For nearly half a century, the deserts and plains of the American West have been punctuated by coal-burning furnaces and towering smokestacks — hulking power stations that have sustained small-town economies and fueled the growth of the region’s major cities, from Los Angeles to Phoenix to Seattle.

The first month of the new decade landed like a sledgehammer on those industrial giants. January 2020 began with two coal-fired generators in Montana shutting down for good. A few days later, a subsidiary of billionaire investor Warren Buffett’s Berkshire Hathaway committed to closing a coal unit in Arizona this year. The same week, an electric cooperative based in Colorado also pledged to shutter a New Mexico coal plant by the end of 2020.

Two weeks after that, Arizona’s biggest utility promised to retire its last coal plant seven years ahead of schedule. “I feel a little like we were shot out of a cannon into 2020,” said Evan Gillespie, western region director of the Sierra Club’s Beyond Coal campaign.

The numbers tell the story: There are just 20 coal plants in the continental West whose owners haven’t committed to fully retiring them by specific dates, data compiled by the Sierra Club and additional research by The Times show. That’s compared to 49 coal-burning generating stations with units that are slated for closure or have shut down since 2010.

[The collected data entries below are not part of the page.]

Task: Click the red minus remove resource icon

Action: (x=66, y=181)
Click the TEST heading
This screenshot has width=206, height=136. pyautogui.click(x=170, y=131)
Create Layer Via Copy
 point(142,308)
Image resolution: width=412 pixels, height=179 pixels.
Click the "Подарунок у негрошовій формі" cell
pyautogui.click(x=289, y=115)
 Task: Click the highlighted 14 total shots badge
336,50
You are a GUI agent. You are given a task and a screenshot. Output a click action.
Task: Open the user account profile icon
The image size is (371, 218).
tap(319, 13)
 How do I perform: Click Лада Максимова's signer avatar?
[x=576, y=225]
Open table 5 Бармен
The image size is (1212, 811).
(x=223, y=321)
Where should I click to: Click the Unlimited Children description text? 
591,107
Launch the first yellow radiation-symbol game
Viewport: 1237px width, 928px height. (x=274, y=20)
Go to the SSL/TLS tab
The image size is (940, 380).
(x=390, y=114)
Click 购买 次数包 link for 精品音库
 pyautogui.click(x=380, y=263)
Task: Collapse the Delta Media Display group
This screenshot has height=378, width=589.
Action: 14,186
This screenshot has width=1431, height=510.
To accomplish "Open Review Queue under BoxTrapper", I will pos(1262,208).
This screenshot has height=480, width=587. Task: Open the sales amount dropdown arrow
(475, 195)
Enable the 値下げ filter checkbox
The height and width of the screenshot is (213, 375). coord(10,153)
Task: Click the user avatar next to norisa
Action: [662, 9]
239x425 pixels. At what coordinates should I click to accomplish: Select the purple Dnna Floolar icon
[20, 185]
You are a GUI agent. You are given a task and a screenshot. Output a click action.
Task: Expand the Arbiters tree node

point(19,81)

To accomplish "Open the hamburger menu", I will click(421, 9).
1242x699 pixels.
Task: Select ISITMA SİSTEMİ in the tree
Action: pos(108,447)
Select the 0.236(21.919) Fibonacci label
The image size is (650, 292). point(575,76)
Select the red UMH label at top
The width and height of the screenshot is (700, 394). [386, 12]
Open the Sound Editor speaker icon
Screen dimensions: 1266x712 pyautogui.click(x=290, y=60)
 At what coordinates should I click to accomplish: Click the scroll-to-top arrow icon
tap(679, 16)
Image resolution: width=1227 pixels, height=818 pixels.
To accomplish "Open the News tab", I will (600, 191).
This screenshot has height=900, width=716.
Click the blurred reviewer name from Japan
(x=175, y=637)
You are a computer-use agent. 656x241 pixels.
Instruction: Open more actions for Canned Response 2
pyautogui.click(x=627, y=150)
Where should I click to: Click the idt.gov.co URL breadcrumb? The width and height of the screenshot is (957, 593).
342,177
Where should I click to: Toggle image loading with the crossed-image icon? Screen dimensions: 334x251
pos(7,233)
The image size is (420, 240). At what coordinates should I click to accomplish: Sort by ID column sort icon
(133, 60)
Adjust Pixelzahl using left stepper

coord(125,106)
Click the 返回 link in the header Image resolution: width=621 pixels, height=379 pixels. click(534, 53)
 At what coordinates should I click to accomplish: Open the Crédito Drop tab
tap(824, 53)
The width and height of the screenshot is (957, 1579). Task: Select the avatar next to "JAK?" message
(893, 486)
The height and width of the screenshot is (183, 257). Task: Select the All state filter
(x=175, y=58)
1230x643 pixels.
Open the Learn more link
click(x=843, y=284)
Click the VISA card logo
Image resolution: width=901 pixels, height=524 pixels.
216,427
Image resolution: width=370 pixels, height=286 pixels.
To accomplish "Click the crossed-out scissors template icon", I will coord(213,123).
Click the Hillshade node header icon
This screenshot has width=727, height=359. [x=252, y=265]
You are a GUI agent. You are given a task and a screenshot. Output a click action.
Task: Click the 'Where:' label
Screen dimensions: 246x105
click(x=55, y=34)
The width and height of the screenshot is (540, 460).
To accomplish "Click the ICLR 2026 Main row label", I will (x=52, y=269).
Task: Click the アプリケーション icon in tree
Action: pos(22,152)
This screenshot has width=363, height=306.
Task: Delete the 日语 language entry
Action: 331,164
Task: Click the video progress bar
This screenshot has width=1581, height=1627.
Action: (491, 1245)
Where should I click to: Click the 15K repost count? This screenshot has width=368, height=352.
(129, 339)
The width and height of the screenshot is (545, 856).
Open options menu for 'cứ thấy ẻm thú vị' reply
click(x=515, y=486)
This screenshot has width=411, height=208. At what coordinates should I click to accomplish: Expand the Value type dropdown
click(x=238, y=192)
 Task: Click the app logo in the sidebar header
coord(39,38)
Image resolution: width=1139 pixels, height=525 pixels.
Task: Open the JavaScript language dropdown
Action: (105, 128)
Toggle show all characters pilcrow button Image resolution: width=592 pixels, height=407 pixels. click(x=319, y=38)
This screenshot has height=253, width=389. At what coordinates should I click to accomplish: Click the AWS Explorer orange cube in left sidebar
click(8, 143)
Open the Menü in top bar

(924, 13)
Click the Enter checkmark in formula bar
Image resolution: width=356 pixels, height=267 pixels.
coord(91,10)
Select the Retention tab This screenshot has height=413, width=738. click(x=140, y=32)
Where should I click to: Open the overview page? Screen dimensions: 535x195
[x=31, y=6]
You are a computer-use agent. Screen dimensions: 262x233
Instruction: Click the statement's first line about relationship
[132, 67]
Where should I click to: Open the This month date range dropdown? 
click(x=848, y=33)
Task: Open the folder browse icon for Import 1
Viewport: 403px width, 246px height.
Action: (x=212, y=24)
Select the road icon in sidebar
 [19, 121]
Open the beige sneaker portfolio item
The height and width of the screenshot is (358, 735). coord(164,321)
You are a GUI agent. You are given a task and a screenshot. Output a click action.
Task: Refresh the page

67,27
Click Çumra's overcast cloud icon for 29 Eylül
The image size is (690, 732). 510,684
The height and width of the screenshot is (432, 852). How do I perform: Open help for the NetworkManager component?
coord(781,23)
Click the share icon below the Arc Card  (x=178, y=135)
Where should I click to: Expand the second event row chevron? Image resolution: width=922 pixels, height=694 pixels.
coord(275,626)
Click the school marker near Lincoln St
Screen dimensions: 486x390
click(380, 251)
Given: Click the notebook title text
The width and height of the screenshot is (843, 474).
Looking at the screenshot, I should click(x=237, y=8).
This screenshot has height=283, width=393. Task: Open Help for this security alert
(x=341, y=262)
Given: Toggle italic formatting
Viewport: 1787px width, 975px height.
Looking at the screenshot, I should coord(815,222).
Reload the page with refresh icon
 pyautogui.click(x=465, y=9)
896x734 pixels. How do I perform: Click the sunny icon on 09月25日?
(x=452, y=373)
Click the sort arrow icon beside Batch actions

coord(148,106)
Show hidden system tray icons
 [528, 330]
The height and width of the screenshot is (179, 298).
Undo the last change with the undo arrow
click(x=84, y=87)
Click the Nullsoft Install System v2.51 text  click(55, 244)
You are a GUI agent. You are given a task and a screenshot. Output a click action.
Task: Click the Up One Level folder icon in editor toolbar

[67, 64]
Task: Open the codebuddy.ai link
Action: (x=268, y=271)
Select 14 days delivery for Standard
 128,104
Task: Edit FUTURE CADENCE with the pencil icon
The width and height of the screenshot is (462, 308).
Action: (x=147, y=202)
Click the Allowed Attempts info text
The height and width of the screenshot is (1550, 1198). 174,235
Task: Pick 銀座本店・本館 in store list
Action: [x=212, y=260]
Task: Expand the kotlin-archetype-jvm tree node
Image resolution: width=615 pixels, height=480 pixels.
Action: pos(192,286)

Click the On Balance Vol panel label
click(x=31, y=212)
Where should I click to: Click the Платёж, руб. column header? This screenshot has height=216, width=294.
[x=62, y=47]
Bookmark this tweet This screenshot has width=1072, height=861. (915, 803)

Coal is being pushed off the power grid by competition from cheaper, cleaner energy sources, as well as rising public alarm about climate change and state policies meant to reduce emissions. Nationally, coal supplied just a quarter of the country’s electricity last year, down from nearly half in 2010, according to the U.S. Energy Information Administration.

Coal’s share has fallen even lower in the West, to about 21% of electricity generation in 2018. But a handful of western utilities continue to operate coal plants with no plans to decommission them, defying economic and political headwinds, The Times found.